Berita Bekasi Nomor Satu

Putusan MK Soal Batas Usia Capres-Cawapres Berubah Sekelebat, Hakim MK Saldi Isra Bingung

Hakim MK Saldi Isra saat sidang putusan gugatan uji materi batas usia minimal capres dan cawapres dalam Undang-Undang Nomor 7 Tahun 2017 tentang Pemilu di Gedung MK, Jakarta, Senin (16/10/2023). Foto: Ricardo/JPNN.

RADARBEKASI.ID, JAKARTA – Hakim Mahkamah Konstitusi (MK) Saldi Isra mengaku bingung dengan putusan MK yang berubah pendirian dan sikap hanya dalam waktu sekelebat soal putusan terkait perkara Nomor 90/PPU/XXI/2023 yang berisi permohonan menetapkan syarat usia capres-cawapres berusia minimal 40 tahun atau sudah berpengalaman sebagai kepala daerah.

Dalam perkara tersebut, MK telah mengabulkan sebagian permohonan uji materi Undang-Undang Nomor 7 Tahun 2017 tentang Pemilihan Umum mengenai batas usia capres dan cawapres diubah menjadi berusia 40 tahun atau pernah berpengalaman sebagai kepala daerah.

Atas putusan tersebut, terdapat alasan berbeda (concurring opinion) dari dua orang hakim konstitusi, yaitu Enny Nurbaningsih dan Daniel Yusmic P. Foekh, serta pendapat berbeda (dissenting opinion) dari empat hakim konstitusi, yakni Wahiduddin Adams, Saldi Isra, Arief Hidayat, dan Suhartoyo.

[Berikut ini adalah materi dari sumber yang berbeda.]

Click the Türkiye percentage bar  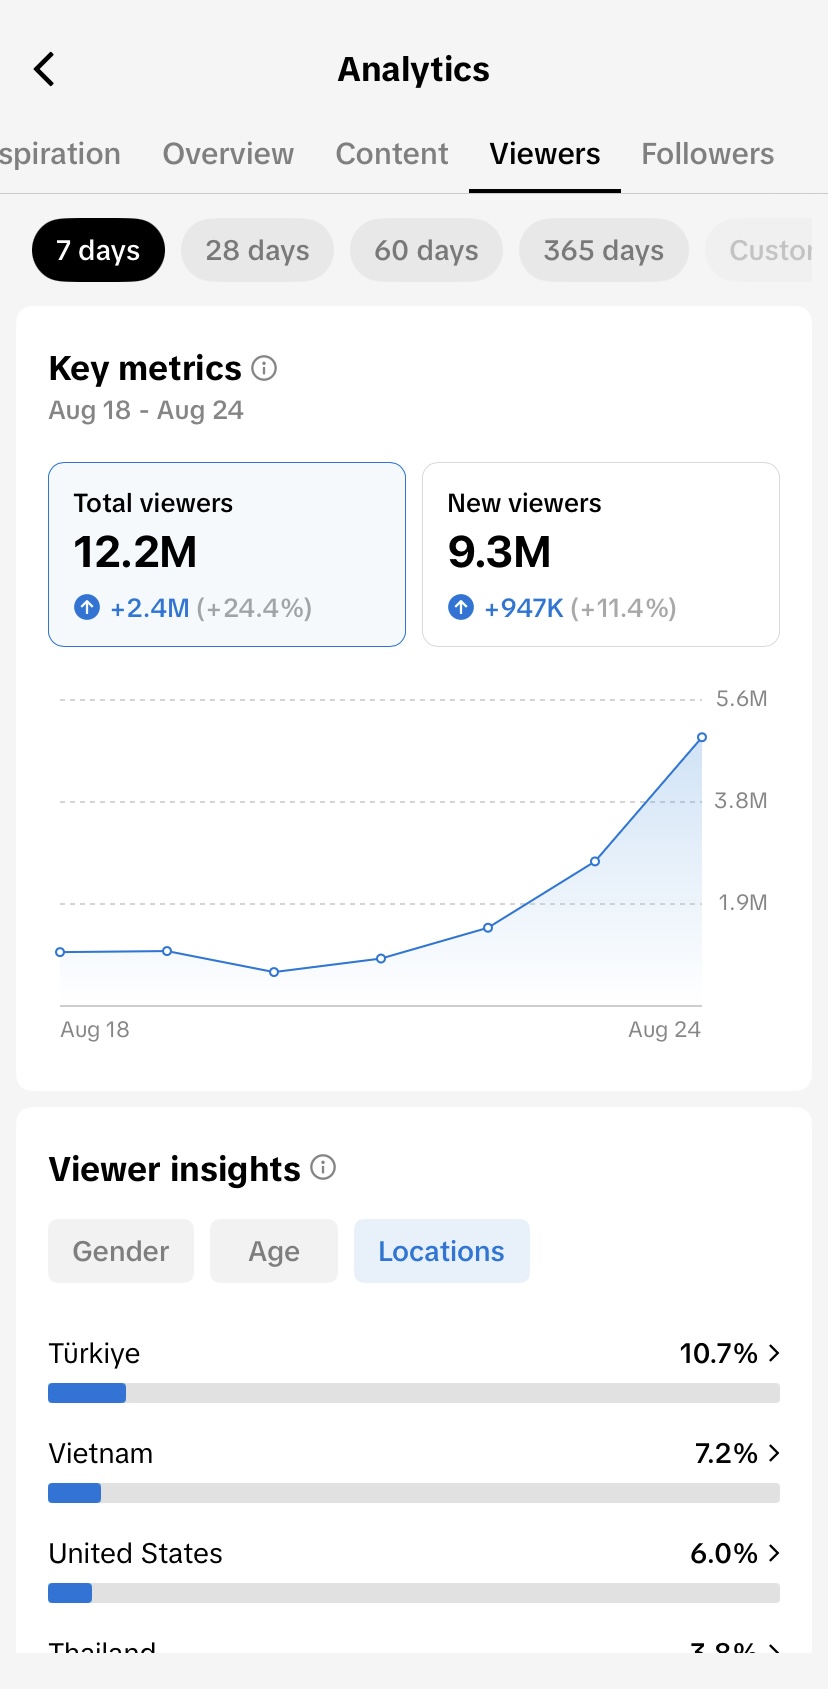tap(414, 1393)
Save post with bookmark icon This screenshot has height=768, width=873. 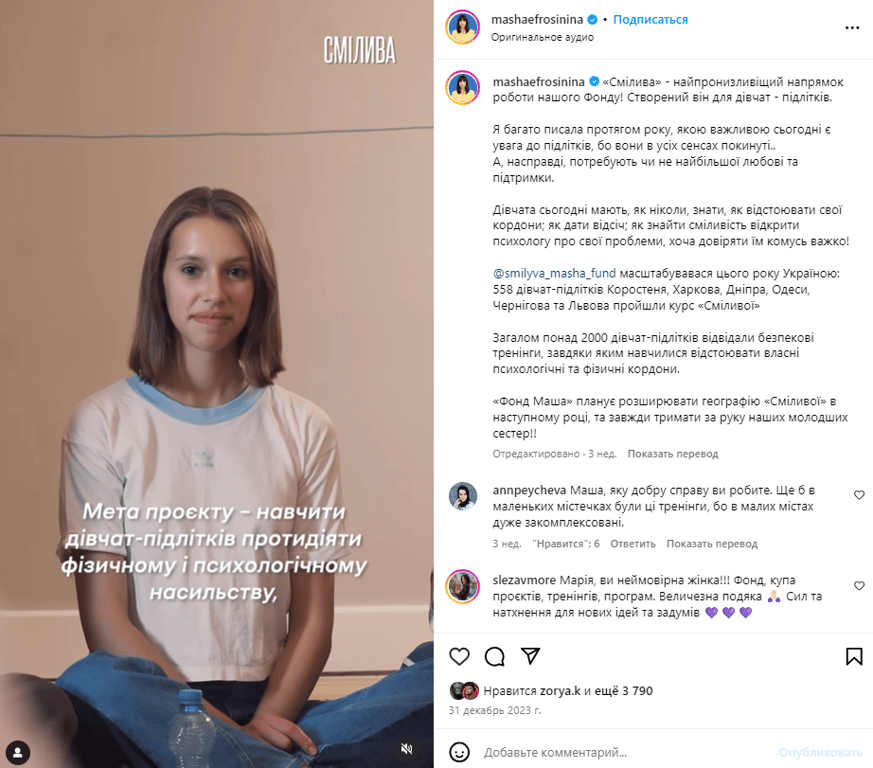tap(854, 657)
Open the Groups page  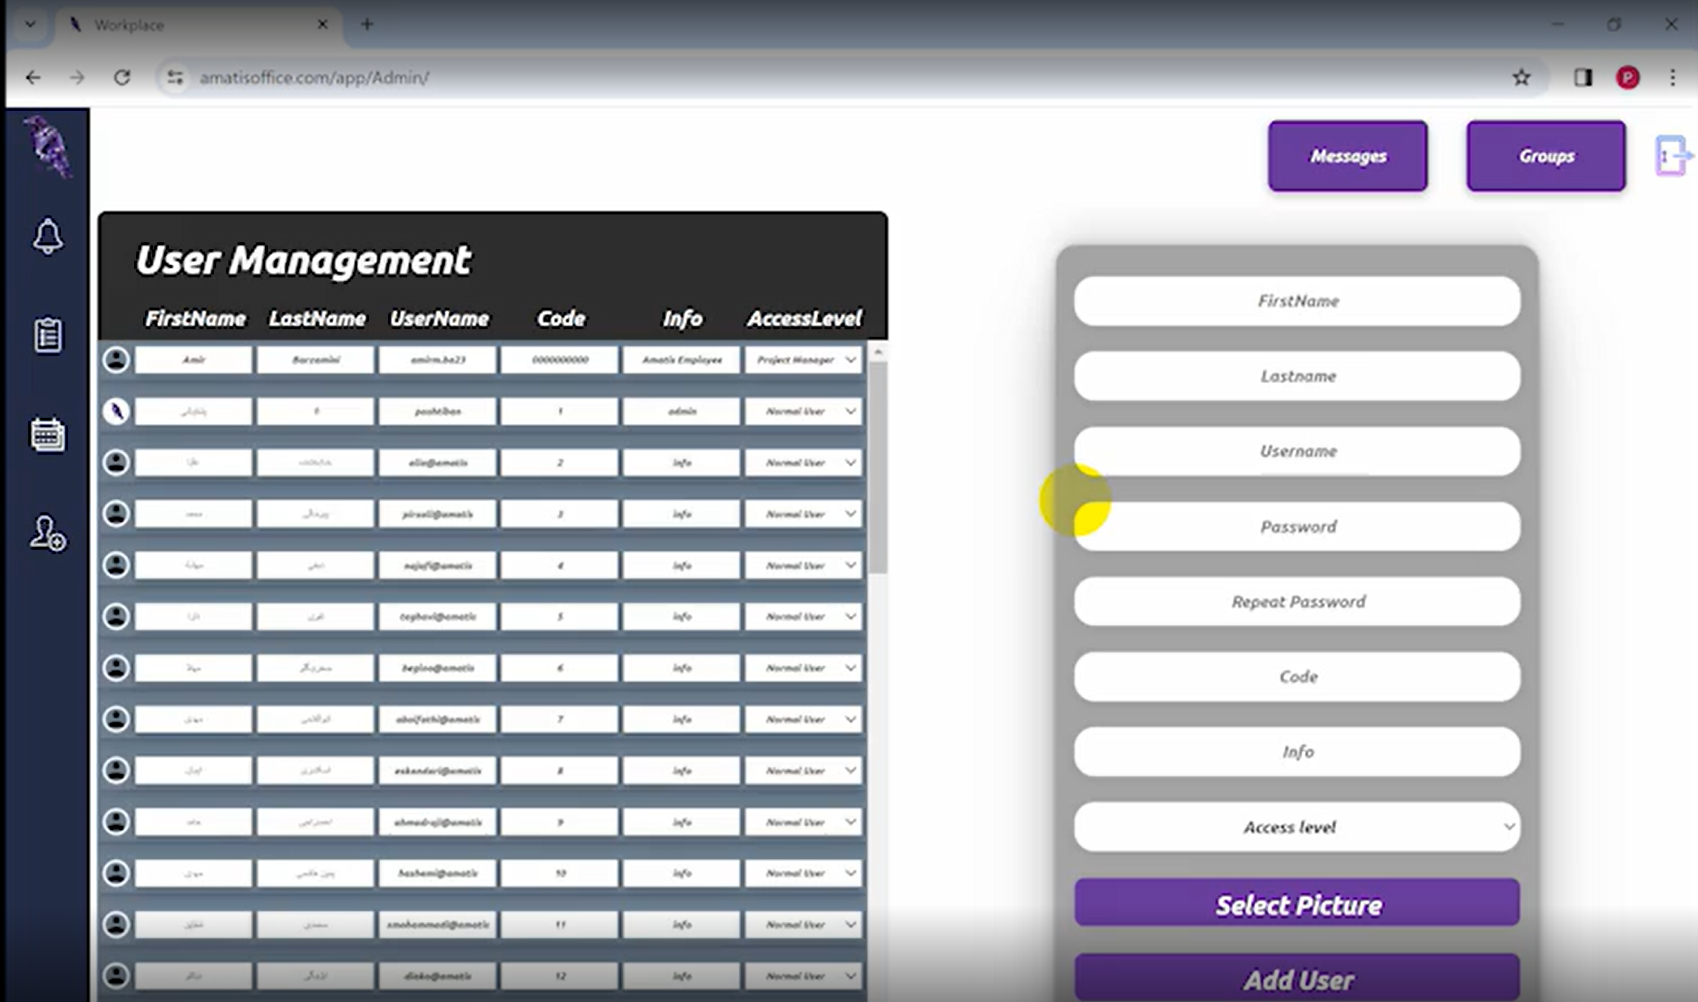click(x=1545, y=156)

BACA JUGA: Tok! MK Tolak Gugatan Batas Minimal Usia Capres-Cawapres, Nasib Gibran Jadi Cawapres Ambyar

“Menimbang terhadap putusan MK Nomor 90/PUU-XXI/2023 yang menasbihkan makna baru atas norma Pasal 169 hruf q UU 7/2017, saya memiliki pendapat berbeda. Saya menolak permohonan a quo, dan seharusnya mahkamah pun menolak permohonan a quo,” kata Saldi.

“Saya benar-benar bingung untuk menentukan harus dari mana memulai pendapat berbeda ini,” kata pria kelahiran Paninggahan, Solok, Sumatera Barat itu.

Dia menuturkan, sejak menjadi hakim konstitusi pada 11 April 2017, baru kali ini mengalami peristiwa aneh yang luar biasa.

BACA JUGA: Sekjen PDIP Instruksikan Ini ke Kader Jelang Putusan MK Soal Batas Usia Capres-Cawapres

“Dapat dikatakan jauh dari batas penalaran yang wajar. Mahkamah berubah pendirian dan sikapnya hanya dalam sekelebat,” ujar Saldi dalam sidang pengucapan putusan di Gedung MK, Senin (16/10/2023).

Sebelumnya, dalam putusan MK Nomor 29-51-55/PPU-XXI/2023, mahkamah menyatakan ihwal usia dalam norma Pasal 169 huruf q UU 7/2017 adalah wewenang pembentuk UU untuk mengubahnya, dan putusan tersebut telah menutup ruang adanya tindakan lain selain dilakukan oleh pembentuk UU.

“Apakah mahkamah pernah berubah pendirian? Pernah, tetapi tidak terjadi secepat ini,” kata Saldi.

BACA JUGA: Kawal Putusan MK Soal Batas Usia Capres-Cawapres, Polda Kerahkan Hampir 2.000 Aparat

Mahasiswa Teladan Berprestasi Utama I Universitas Andalas 1994 itu berpendapat, perubahan atau penambahan terhadap persyaratan capres dan cawapres sudah selayaknya dilakukan melalui mekanisme legislative review, dengan cara merevisi UU yang dimohonkan olah para pemohon.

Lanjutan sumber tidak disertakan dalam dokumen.